** DESCRIPTION OF THE TASK **
Beginning at the line containing "How do I perform: Select", repeat each line below exactly up to and including the line containing "Click Shamrock Rovers". Do not repeat the pictures.

** DATA SHOWN **
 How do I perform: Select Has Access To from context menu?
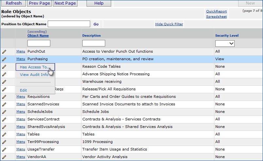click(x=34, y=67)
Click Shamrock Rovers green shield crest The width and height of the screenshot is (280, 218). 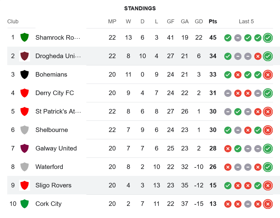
* * *
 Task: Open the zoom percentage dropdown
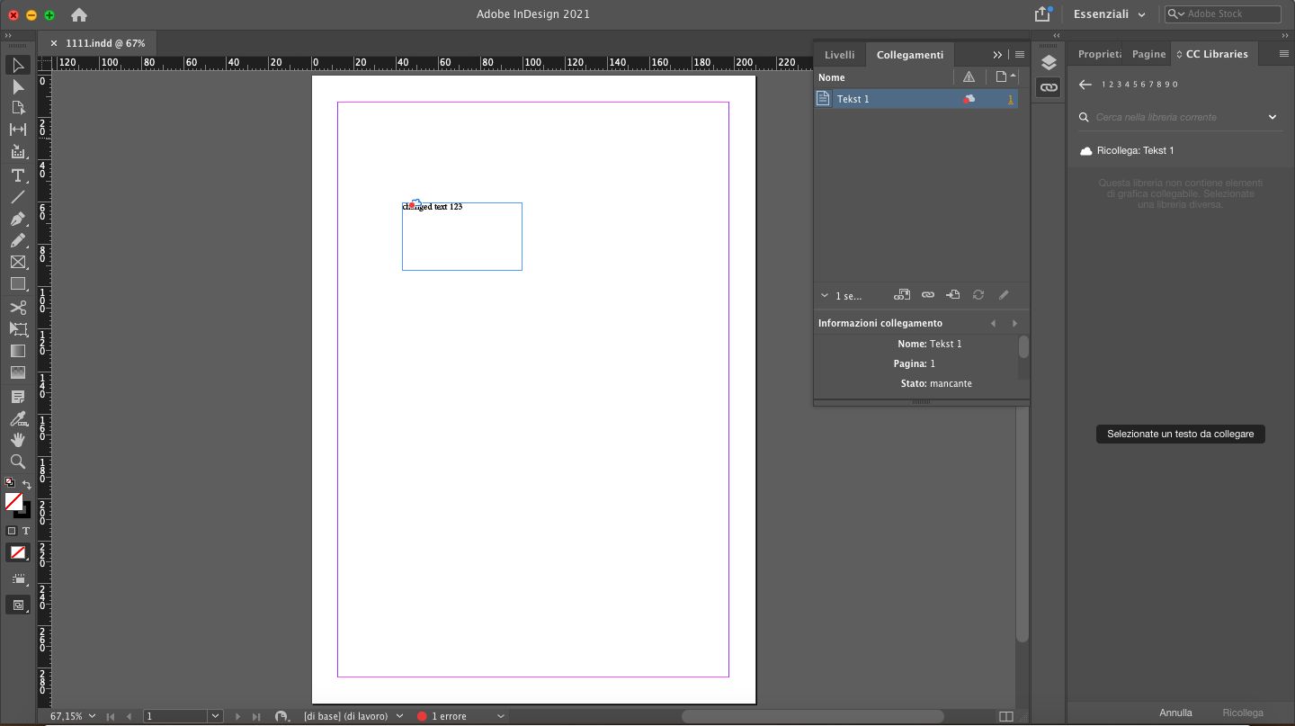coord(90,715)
==
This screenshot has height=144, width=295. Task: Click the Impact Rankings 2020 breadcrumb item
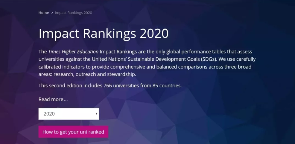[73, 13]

** SOLUTION TO THIS TASK **
 How do I perform: Select Has Access To from context menu?
click(x=34, y=67)
Click Shamrock Rovers green shield crest The width and height of the screenshot is (280, 218). 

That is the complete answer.